Звезды над Мангазейским морем 21

Олег Борисенко
Предыдущая страница: http://www.proza.ru/2017/04/03/1076
               

                ОСТРОЖОК НА ВОЛОКЕ

Тукта, сидя верхом на олене, поддал животному под бока пятками и выехал вперед шамана.
– Князя! Я привел шамана и его селькупов! Эти люди жаждут ведать, кто разорила стойбище. Шамана с миром пришел! – крикнул Тукта, сложив лодочкой ладони.
Алексей обернулся к сотнику:
– Не хитрят ли самоеды? На вал выйдешь, а они стрелами снимут.
– Похоже, нет, Лексей Семеныч, оне народ хоть и дикий, но честный, коль обещают, то слово свое держат. Выдадим им связанных татей да и разойдемся. Пущай с ними что хотят, то и деют. Провизии и так мало, не кормить же лиходеев до самого Тобольска.
– Верно, верно, Макар Савватеевич. И я о том же помыслил. Отдадим-ка мы воров на суд самоеди, да и дело с концом.
– А что выпытаем пред этим, все на грамотке и изложим. Да так опишем, что государь тобе великую милость окажет. Но грамоту сию надобно мимо Мангазеи и Тобольска отправить с нарочным.
– Зачем же поверх голов прыгать? – не понял замысел сотника Алексей.
– Молод ты ашо, Алеша. Славу твою мигом собе большие воеводы присвоят, а тобя и не упомянут в доносе государю.
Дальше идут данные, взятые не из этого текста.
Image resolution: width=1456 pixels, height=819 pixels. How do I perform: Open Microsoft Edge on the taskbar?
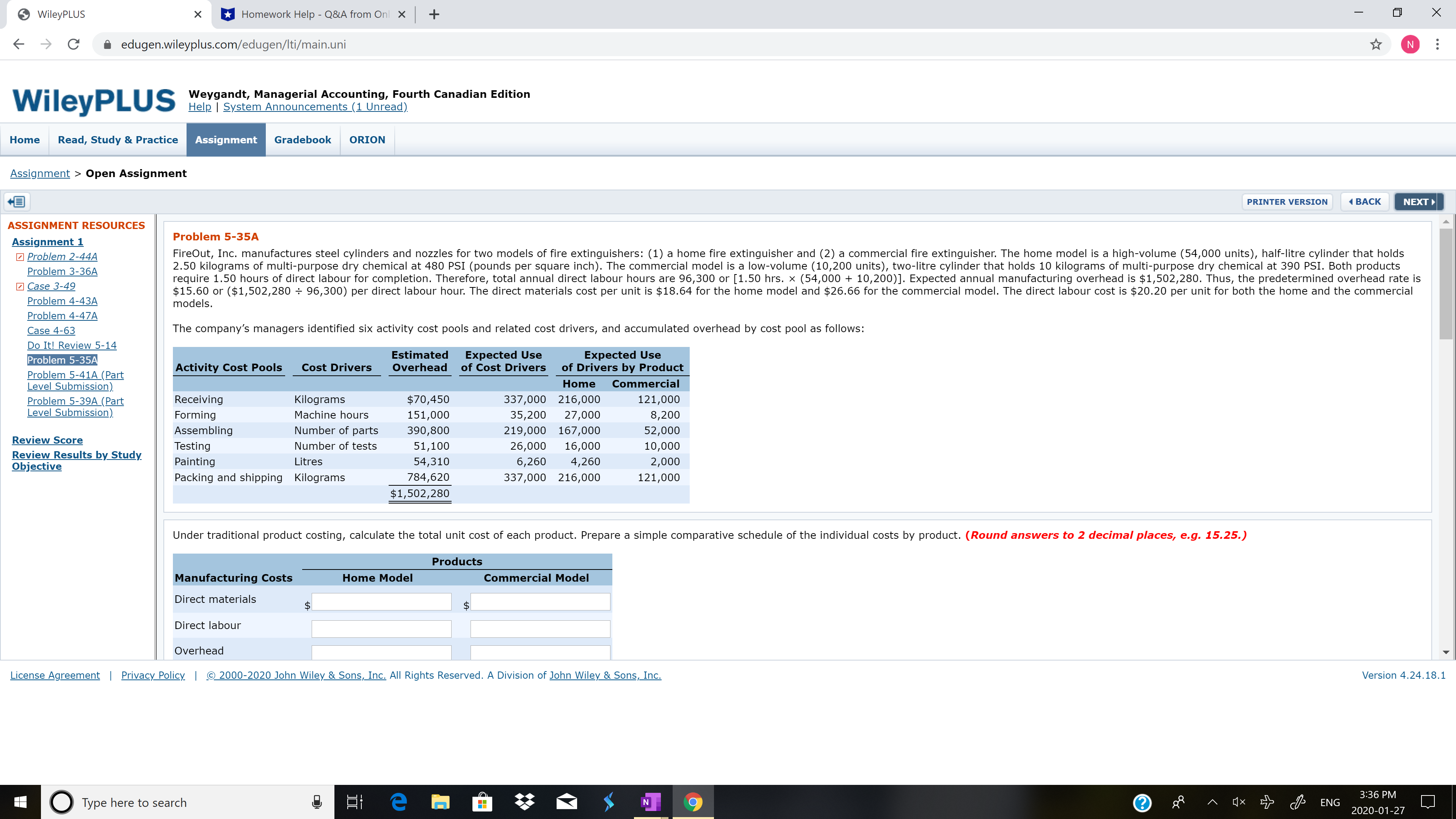point(399,802)
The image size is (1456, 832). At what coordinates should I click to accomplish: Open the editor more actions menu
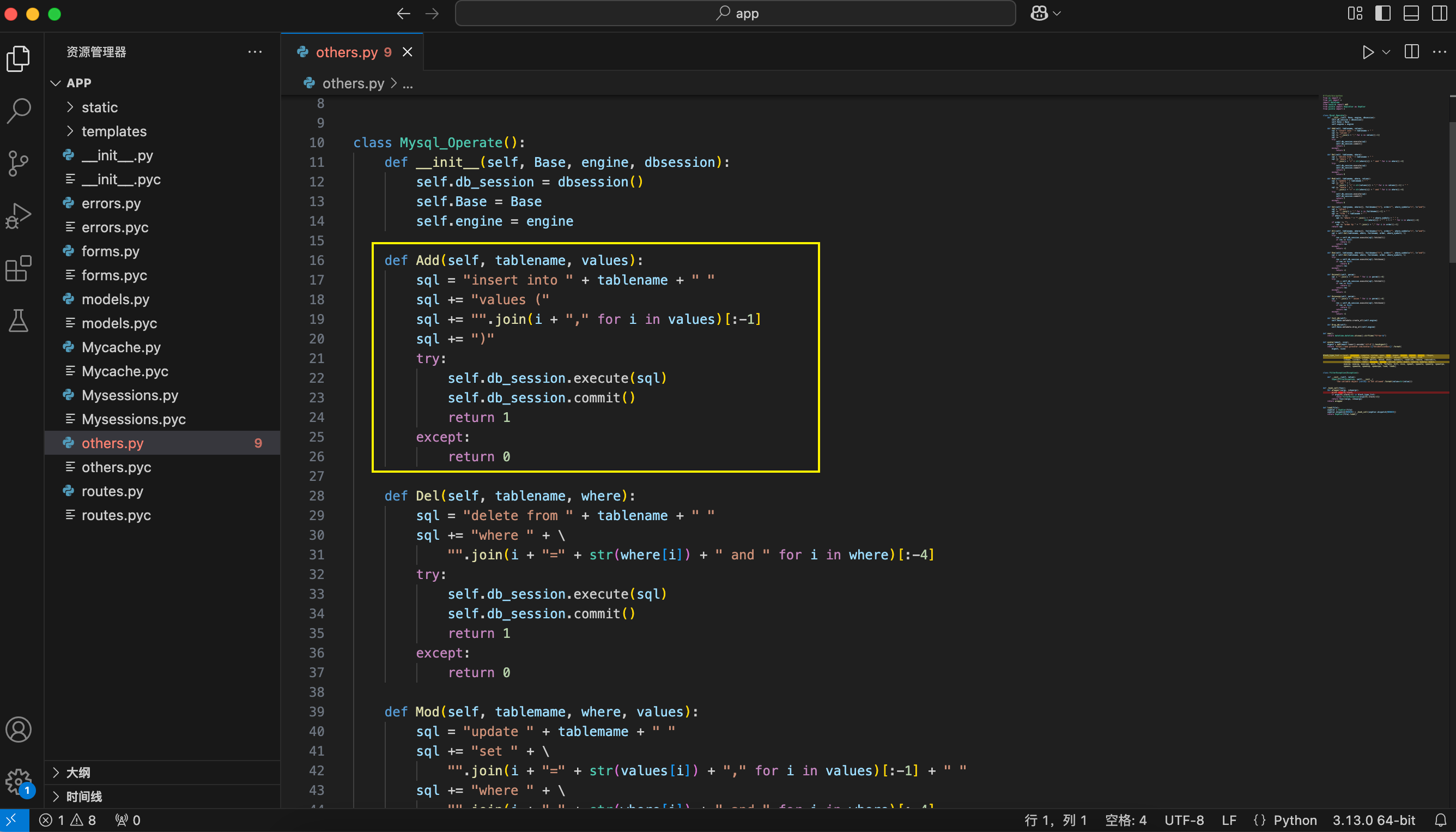coord(1441,52)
Вот я по просьбе-то батюшки твого покойного и пестую тобя. И радость мне, старику, будет, коли сам государь тя приметит. А хвалить тобя естьм за что. Не каждому дано измену пресечь. Главарь-то у них шляхтич. Про то освобожденный купец Никишка сказывал. Он-то смуту и затеял на краю земли. Коль грамотно допросить, многое выяснится. Ведьм не сам же Казимир это задумал. Вот и естьм нашему государю чем упрекнуть короля польского. Дабы Деулинское перемирие надобно соблюдать, а не строить козни за спиной нашей. Так что великое дело мы под твоим началом, Алексей Семенович, сделали. И преподать эту весть царю надобно прямо в белы рученьки.
– А вот главаря-то мы упустили. Эко как неладно вышло, – сокрушенно посетовал князь, стегнув себя по сапогу ольховой веткой.
– Ну, это еще не ясно. Ванюшка тоже не промах. Сообразит, как поступить со шляхтичем.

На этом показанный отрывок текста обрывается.